The rise in prices has placed Spain among the countries where inflation is wreaking more havoc. Not only from Europe. It also exceeds the United States (8.5%). And it is above the euro zone (7.5%) and the United Kingdom (7%). Sources from the Bank of Spain attribute this differential to a greater acceleration of energy prices in Spain. “Electricity weighs 4.1% in Spain and registers an interannual growth of 80%, while in the euro area it weighs 3.1% and grows at 34%”, they calculate.

He knows in depth all the sides of the coin.


Has it hit the ceiling?

The war has shattered numerous forecasts in just a few weeks, but once the war scenario has been added to the balance, there are signs that March may finally be the long-awaited price ceiling. This is what Andrei Boar, a professor at the UPF-BSM in Barcelona, ​​believes. “We are at the peak. And there will be a drop in the coming months, but moderate. We have to get used to seeing inflation of 3, 4 and 5% on a sustained basis”. In his opinion, the meteorological factor will also help: the rise in temperatures that is coming after the end of winter will reduce gas consumption, and the greater number of hours of sunshine will be used by renewables, which will lower the bill. This Sunday was a good example: the price of a megawatt hour sank in the middle of the day to just one euro.

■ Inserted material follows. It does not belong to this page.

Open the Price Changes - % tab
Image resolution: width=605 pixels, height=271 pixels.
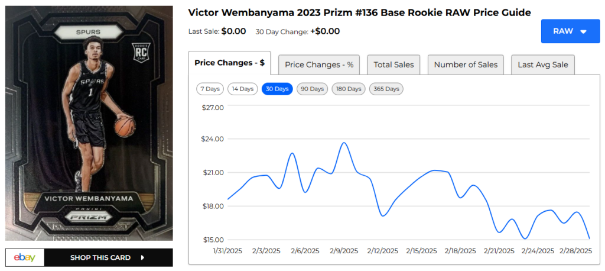319,64
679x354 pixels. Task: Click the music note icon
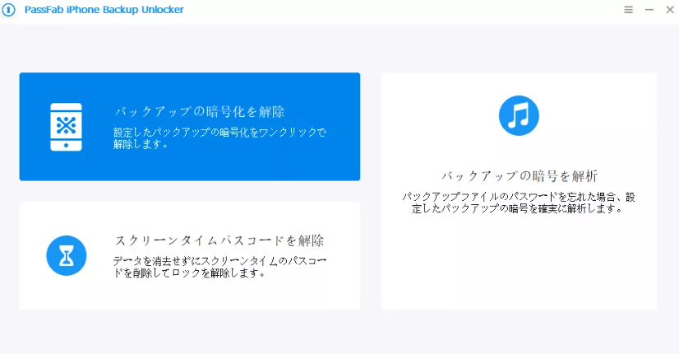tap(519, 115)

The cautious optimism of Roland Gillet, professor of Financial Economics at the Sorbonne University in Paris and at the Free University of Brussels, part of the fall in the price of oil in April —driven by fears of lower demand due to the confinements due to the pandemic in China, and the greater offer for the release of US reserves—and in the aid deployed by governments to buy fuel. He also argues that Europe is in an advantageous position vis-a-vis the United States to contain prices. “European inflation is linked to energy. If that component disappears, it will go down. We are not in the US scenario, where the increases have been transferred to wages. Here that spiral does not exist, and that is why the ECB is much less aggressive than the Federal Reserve”, he explains. Of course, he remembers that if the energy shock lasts, the US is better prepared. Being one of the largest producers in the world, the supply, in its case, does not depend so much on the outside.

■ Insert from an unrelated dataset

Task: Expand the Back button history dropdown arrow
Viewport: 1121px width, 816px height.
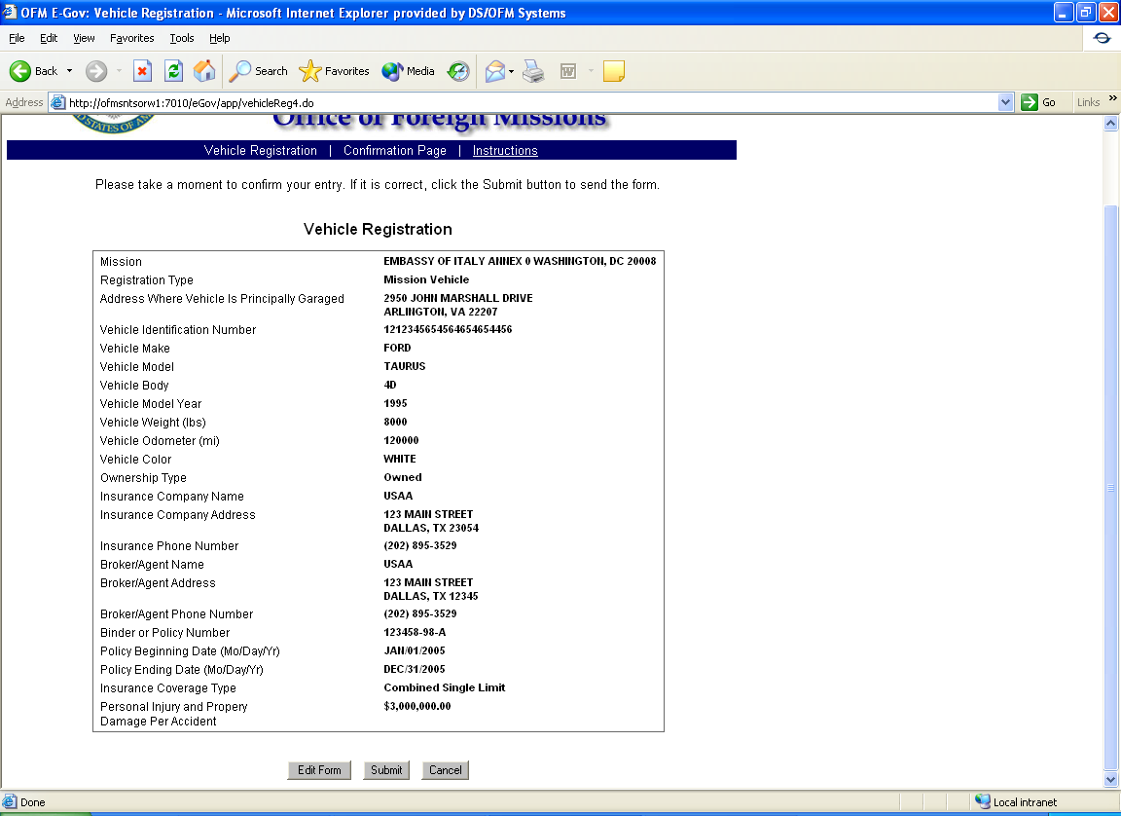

The battle of public opinion

The mixture of structural factors and factors specific to each country, with the evident influence of the war, has unleashed another battle, that of public opinion, with very similar dynamics on both sides of the Atlantic. The distribution of responsibilities can be decisive in upcoming elections. And in the face of criticism from the opposition for the uncontrolled increase in prices, a phenomenon that they intend to capitalize on to wear down the government in charge, both the US president, Joe Biden, and his Spanish counterpart, Pedro Sánchez, have openly blamed Vladimir Putin for inflation.

Biden’s tension was evident this Tuesday, just a few hours after the inflation data in the US was known. “Your family’s budget, your ability to fill the gas tank… none of that should depend on you a dictator declares war and commits genocide on the other side of the world.” His government has been pointing fingers at the Russian regime for weeks, even using social media hashtags like #PutinPriceHike — Putin’s price hike. Sánchez also publicly took aim at the Russian president last month. “Inflation and energy prices are the sole responsibility of Putin and his illegal war in Ukraine.”

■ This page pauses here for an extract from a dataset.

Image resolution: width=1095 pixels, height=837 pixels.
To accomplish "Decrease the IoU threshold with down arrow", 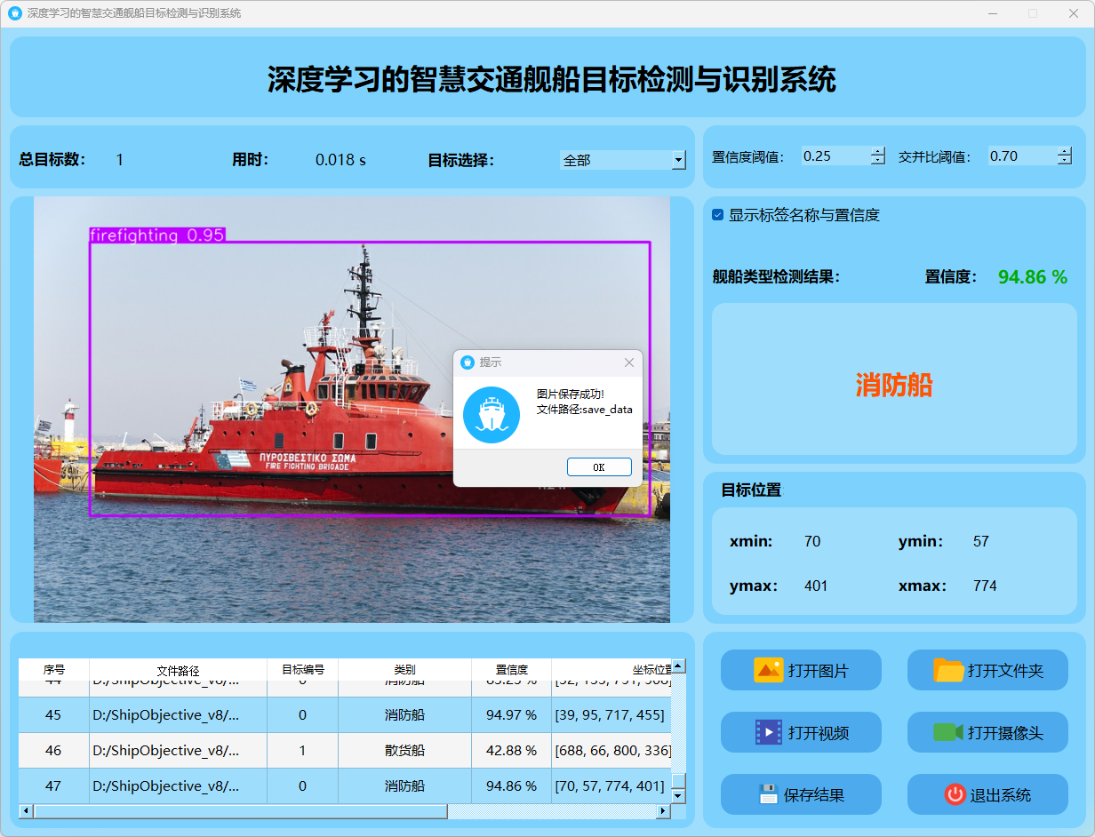I will pyautogui.click(x=1065, y=161).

Outside of the dialectic of innocent and guilty, the idea of ​​an economic setback is gaining traction in the forecasts of the large organizations. The latest was, this Tuesday, the World Trade Organization, which lowered its global growth estimates for 2022 from 4.1 to 2.8%. Given the revisions, the thesis of the advent of stagflation —inflation without growth, stagflationin English— seems exaggerated for now, and is giving way to the popularization of the term slowflation -something like sluggishness— to describe the current economic moment, of steep price increases and less vigorous growth.